# Task statement
Transcribe exactly everything in the data below from the line containing "Click the volume speaker icon" down to the line containing "Screen dimensions: 1461x812", both lines included and nothing further.

# Extracted records
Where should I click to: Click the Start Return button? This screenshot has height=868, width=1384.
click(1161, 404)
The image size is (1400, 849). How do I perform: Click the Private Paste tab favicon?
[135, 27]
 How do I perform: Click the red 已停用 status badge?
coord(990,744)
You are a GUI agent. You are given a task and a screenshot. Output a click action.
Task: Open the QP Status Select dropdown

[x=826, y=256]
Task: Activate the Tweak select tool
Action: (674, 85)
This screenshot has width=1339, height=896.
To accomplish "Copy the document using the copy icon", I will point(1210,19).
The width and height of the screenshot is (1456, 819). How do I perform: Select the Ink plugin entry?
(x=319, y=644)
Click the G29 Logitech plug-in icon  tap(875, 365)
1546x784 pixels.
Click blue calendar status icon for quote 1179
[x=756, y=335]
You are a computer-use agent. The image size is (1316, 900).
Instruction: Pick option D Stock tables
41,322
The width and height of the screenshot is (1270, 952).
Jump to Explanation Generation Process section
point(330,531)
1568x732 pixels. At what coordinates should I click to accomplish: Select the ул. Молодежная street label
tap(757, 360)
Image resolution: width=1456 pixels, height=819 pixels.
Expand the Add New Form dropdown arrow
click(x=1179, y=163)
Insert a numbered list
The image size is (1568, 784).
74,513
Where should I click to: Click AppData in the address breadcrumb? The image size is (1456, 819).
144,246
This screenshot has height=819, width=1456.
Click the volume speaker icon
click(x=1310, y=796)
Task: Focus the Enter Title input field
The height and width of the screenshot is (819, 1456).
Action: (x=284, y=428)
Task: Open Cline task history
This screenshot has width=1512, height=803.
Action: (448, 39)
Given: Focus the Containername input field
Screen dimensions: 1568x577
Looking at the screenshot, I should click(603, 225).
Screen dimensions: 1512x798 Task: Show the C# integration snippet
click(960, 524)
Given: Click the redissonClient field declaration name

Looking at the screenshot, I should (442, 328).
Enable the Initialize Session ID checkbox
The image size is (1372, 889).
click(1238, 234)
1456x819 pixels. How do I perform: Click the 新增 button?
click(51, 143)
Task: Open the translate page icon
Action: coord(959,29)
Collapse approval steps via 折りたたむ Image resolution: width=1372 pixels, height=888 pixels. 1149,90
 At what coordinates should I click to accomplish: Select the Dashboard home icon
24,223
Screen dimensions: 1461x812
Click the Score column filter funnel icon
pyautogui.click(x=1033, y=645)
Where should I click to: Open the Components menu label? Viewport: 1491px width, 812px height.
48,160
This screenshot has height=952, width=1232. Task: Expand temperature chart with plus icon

# The answer
Click the volume speaker icon
click(x=1310, y=796)
Task: Focus the Enter Title input field
The height and width of the screenshot is (819, 1456).
Action: (x=284, y=428)
Task: Open Cline task history
This screenshot has width=1512, height=803.
Action: (448, 39)
Given: Focus the Containername input field
Screen dimensions: 1568x577
Looking at the screenshot, I should click(603, 225).
Screen dimensions: 1512x798 Task: Show the C# integration snippet
click(960, 524)
Given: Click the redissonClient field declaration name

Looking at the screenshot, I should (442, 328).
Enable the Initialize Session ID checkbox
The image size is (1372, 889).
click(1238, 234)
1456x819 pixels. How do I perform: Click the 新增 button?
click(51, 143)
Task: Open the translate page icon
Action: coord(959,29)
Collapse approval steps via 折りたたむ Image resolution: width=1372 pixels, height=888 pixels. 1149,90
 At what coordinates should I click to accomplish: Select the Dashboard home icon
24,223
Screen dimensions: 1461x812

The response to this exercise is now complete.